--- START OF SUPPLIED MATERIAL ---

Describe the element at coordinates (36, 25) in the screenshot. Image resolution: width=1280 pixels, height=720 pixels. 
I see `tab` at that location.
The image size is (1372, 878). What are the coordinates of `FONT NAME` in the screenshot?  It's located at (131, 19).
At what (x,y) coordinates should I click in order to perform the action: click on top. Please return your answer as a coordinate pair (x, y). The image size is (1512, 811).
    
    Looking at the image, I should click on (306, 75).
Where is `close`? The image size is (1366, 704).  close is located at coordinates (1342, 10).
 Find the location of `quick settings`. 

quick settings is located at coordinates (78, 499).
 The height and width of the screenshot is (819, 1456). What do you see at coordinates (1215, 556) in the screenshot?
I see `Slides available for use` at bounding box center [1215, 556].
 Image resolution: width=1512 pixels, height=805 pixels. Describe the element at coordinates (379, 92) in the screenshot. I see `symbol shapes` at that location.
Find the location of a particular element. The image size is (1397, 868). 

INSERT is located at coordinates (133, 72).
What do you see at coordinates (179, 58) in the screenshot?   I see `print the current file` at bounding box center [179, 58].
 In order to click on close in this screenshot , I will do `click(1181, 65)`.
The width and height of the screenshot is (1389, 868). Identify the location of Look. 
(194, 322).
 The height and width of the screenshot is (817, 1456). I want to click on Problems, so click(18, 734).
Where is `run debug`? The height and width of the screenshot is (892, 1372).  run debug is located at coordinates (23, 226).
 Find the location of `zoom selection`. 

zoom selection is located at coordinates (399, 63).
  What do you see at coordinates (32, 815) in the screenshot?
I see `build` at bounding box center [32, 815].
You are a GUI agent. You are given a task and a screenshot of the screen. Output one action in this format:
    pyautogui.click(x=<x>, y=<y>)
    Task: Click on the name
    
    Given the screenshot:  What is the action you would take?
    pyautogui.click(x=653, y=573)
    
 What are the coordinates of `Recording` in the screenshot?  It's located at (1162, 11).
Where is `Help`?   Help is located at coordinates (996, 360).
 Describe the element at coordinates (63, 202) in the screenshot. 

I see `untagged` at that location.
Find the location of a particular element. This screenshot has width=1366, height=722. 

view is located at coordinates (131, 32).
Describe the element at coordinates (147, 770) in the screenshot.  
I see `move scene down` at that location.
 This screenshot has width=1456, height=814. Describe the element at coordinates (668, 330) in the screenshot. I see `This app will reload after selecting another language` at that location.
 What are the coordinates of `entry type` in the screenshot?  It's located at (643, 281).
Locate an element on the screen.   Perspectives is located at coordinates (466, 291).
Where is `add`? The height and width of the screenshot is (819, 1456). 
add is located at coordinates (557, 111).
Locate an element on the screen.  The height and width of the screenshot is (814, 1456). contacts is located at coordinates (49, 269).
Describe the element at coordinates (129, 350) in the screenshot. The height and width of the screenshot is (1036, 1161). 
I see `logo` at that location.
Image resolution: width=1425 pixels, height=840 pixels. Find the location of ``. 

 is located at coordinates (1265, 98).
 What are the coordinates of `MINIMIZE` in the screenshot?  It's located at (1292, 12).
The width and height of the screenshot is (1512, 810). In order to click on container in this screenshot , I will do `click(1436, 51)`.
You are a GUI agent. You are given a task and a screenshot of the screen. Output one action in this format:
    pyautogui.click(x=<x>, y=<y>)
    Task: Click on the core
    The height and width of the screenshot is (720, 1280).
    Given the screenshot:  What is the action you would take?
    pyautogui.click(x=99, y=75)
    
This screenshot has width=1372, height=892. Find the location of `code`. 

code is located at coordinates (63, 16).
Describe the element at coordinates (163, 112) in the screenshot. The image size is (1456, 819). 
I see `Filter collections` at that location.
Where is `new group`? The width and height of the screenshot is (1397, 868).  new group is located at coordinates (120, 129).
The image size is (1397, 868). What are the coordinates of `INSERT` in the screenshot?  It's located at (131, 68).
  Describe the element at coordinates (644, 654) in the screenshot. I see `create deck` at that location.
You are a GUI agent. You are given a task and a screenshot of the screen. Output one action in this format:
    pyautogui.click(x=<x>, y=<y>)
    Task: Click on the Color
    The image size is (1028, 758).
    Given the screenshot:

--- END OF SUPPLIED MATERIAL ---

▶ [TASK REQUIREMENTS] Collect every line of the items above that contains the string "bounding", treating uppercase and lowercase as different.

▶ [REPLY TO THE EXERCISE]
I see `Slides available for use` at bounding box center [1215, 556].
What do you see at coordinates (179, 58) in the screenshot?   I see `print the current file` at bounding box center [179, 58].
I see `build` at bounding box center [32, 815].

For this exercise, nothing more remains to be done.